### Problem statement
Could you carry on the article about the Doris Lee exhibition from the point where it stops, before the listing?

Published: September 9, 2021
By Jessica Skwire Routhier
GREENBURG, PENN. – Doris Lee was one of the most popular artists of midcentury America. Honored with numerous awards, prestigious fellowships, solo museum and gallery exhibitions and lucrative commissions, she enjoyed a career that was a success by any measure. And yet her name is little remembered today, a casualty of an American art history in which (until recently) only certain kinds of painting and painters have been granted canonical status. “Simple Pleasures: The Art of Doris Lee” seeks to reintroduce this once-household-name artist to today’s museumgoers. The exhibition opens at the Westmoreland Museum of Art on September 26 and then travels to three other locations in the Midwest through 2023.
Co-curators Barbara Jones, of the Westmoreland, and Melissa Wolfe, of the St Louis Art Museum, argue that many interconnected factors contributed to the forgetting of Doris Lee. She was committed to figural painting and representational art at a time when abstraction was in the ascendancy; she pursued commercial projects without fear of being judged negatively for it; and she fully embraced humor in a time when many thought serious art should take on serious themes. In these ways she diverged from many (though certainly not all) of her artist contemporaries, but more significantly from the critics and curators of the next generation, who increasingly saw abstraction as the apex of American art and the archetypal artist as a troubled, rebellious iconoclast – and usually a man.
Doris Lee was not hostile to abstraction or to its practitioners; she lived and worked in the same New York art world as they did, befriended many of them, and shared mutual influences. In fact, she herself created nonobjective art at both the beginning and the end of her career. But even in those rare abstractions, her work was different. There is a lightness and a brightness to her paintings, a sense of simplicity and joy. It is ironic that this quality of her work, which was enormously popular and critically acclaimed when it was created, has come to be seen as out of touch with her times. The truth is more complicated, argue Jones and Wolfe. A central theme of this exhibition and book is to deconstruct the binaries that relegated Lee to a footnote in American art. Lee’s work, they demonstrate, is both simple and sophisticated, both joyful and serious, and visitors and scholars can approach it from those perspectives, and others, simultaneously.
“She has a consistent artistic vision throughout her whole career,” says Wolfe, by way of explaining that her multifigure canvases, her abstractions and her commercial projects are all of a piece, aesthetically speaking. Lee herself made a similar observation to a friend in 1943: “I don’t think the content of an artist’s work changes much even though the means (or style) changes drastically.” This was a remarkably prescient observation when so much of her career was still ahead of her. The wisdom had been hard-won some years earlier during her first major public success, when her painting “Thanksgiving” won the purchase prize at the Art Institute of Chicago’s annual exhibition in 1935. The award’s funder spoke out against the choice, declaring Lee’s painting unbeautiful, and founded a movement she called “Sanity in Art” in response. By all accounts, Lee laughed this off: a group of friends in Woodstock, N.Y., where she was based at the time, made her a mock award that merrily skewered her critics. “Her fame comes from negativity,” Jones says, recalling this incident, “but then to take advantage of that and to say, ‘I paint what I paint, this is my style’…she didn’t shrink from that; she didn’t really shrink from any of it.” Despite or perhaps because of the controversy, success followed: more museum acquisitions, more awards, more commissions, more shows.

### Data section
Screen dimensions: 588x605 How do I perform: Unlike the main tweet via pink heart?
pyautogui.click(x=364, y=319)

--

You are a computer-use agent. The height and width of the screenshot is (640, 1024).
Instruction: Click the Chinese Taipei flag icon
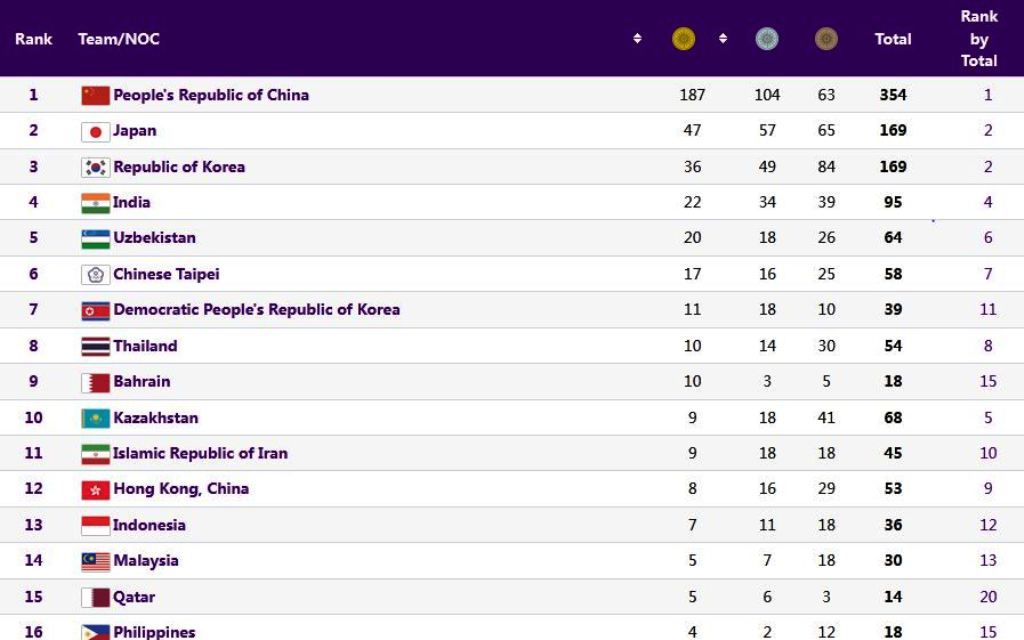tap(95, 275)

### Answer below
It was no foregone conclusion that Lee would become an artist in the first place. Wolfe’s essay in the catalog, “Simple Joys and Serious Painting,” describes a middle-class upbringing in rural Illinois that did not offer any obvious opportunities apart from the occasional summer class at the Art Institute. Her interest in art was encouraged only up to a point; her parents insisted on a traditional college education rather than art school, and despite some rebellion (she was expelled more than once for, among other things, bobbing her hair), she followed a fairly traditional track into marriage upon graduation. Where this might have ended many a young woman’s artistic career, for Lee it was a new beginning.
A Paris honeymoon was extended for two months so that Doris could study at the Académie des Beaux-Arts. Ultimately her husband, Russell Lee, caught the art bug as well, making the decision to quit his engineering job and become a painter. Influenced by the avant-garde art education she received, Doris Lee initially produced mostly abstract work – until the Cubist painter André Lhote, with whom she studied in California, encouraged her to “paint subjects” instead, a suggestion she found liberating.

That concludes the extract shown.